Wednesday, 28 February 2007

Evolution of C# enumerators

Introduction

I needed a very simple tree data structure the other day. Unfortunately C#/.NET doesn’t provide one so I implemented a simple one. The need was to create a hierarchy of folders from a flat data structure where each node contained a unique id and its parent id. The list wasn’t particularly ordered, i.e. not by depth or breadth however parent nodes always preceded child nodes so that when a node was added to the tree the parent was guaranteed to already be there. This wasn’t the important part of the exercise. The main thing I wanted to accomplish was to perform a depth first search displaying the node’s contents indented to reflect the depth that it occurred in the tree.

As this was written in C# and .NET collections are expected to support the IEnumerable interface I didn’t just want to implement a basic tree walker but do it in such a way that it conforms to the .NET paradigm. As it’s a while since I’ve implemented a tree and this is the first time I’ve used C# 2.0 enumerators I ended up going through 3 iterations of enumerator until I had what I thought was proper .NET style enumerator. This article describes this evolution.

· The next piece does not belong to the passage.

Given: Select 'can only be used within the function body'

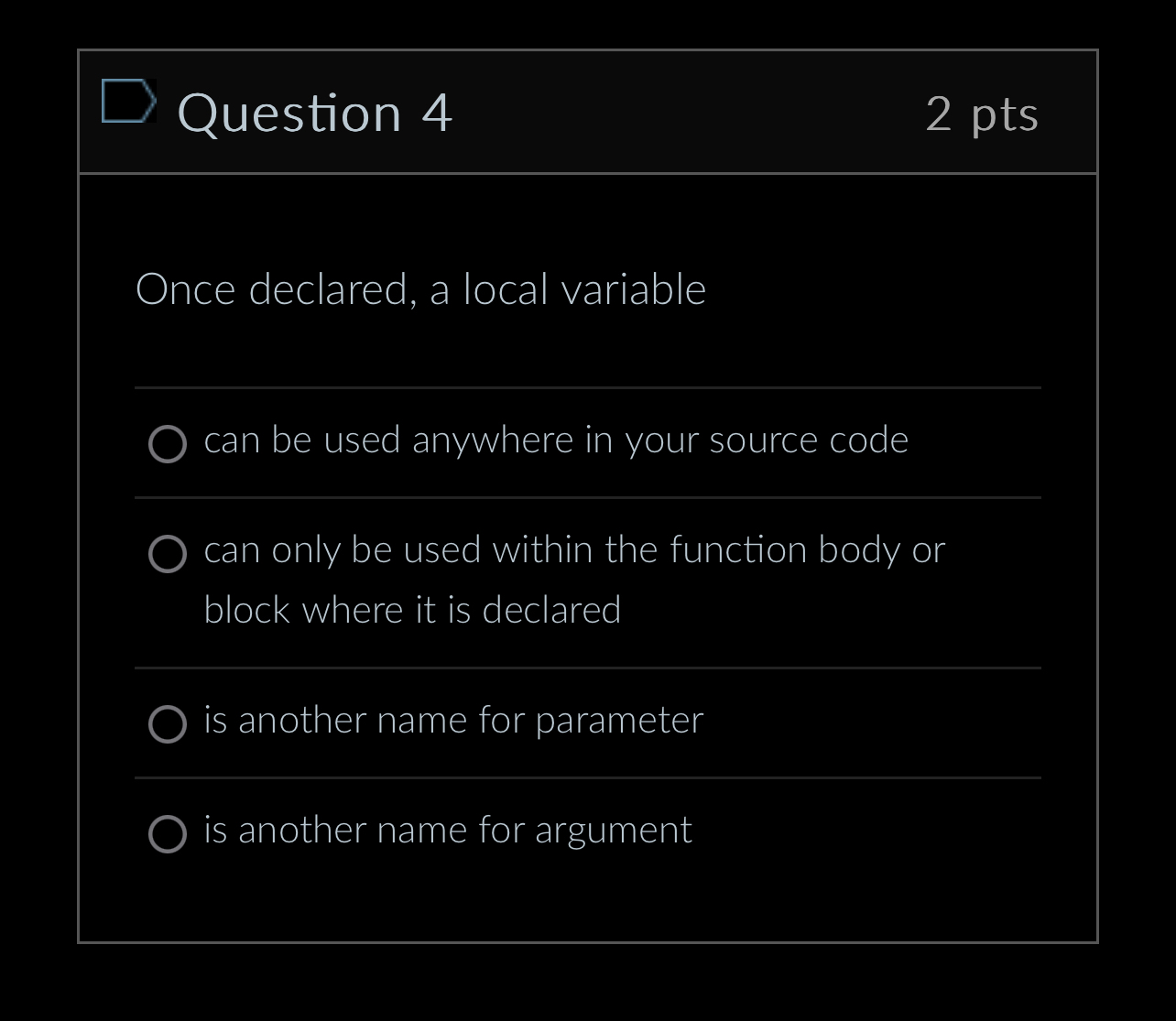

Please note that thread safety is not considered and little attention is paid to error handling or invalid conditions.

The following code shows the minimal implementation of the tree bar any enumeration code.

class Node
{
  public static Node MakeRoot() 
  {
    return new Node(0); 
  }
  private Node(int id) { id_ = id; }
  public bool Add(int id, int parentId)
  {
    if (parentId == id_)
    {
      children_.Add(new Node(id));
      return true;
    }
    else
    {
      foreach (Node child in children_)
        if (child.Add(id, parentId) == true)
          return true;
      return false;
    }
  }

  public int Id { get { return id_; } }
  private int id_ = -1;
  ArrayList children_ = new ArrayList();
}
The main program just loads a simple tree.

Node root = Node.MakeRoot();

root.Add(1, 0);
root.Add(2, 0);
root.Add(3, 0);
root.Add(11, 1);
root.Add(12, 1);
root.Add(13, 1);
root.Add(121, 12);
root.Add(122, 12);
root.Add(1211, 121);
root.Add(12111, 1211);

C Approach

Performing a depth first search is not difficult. The easiest way to implement this is to use recursion. The following is a quick implementation that proved the tree was functioning correctly.

Note that this is a member of the Node class.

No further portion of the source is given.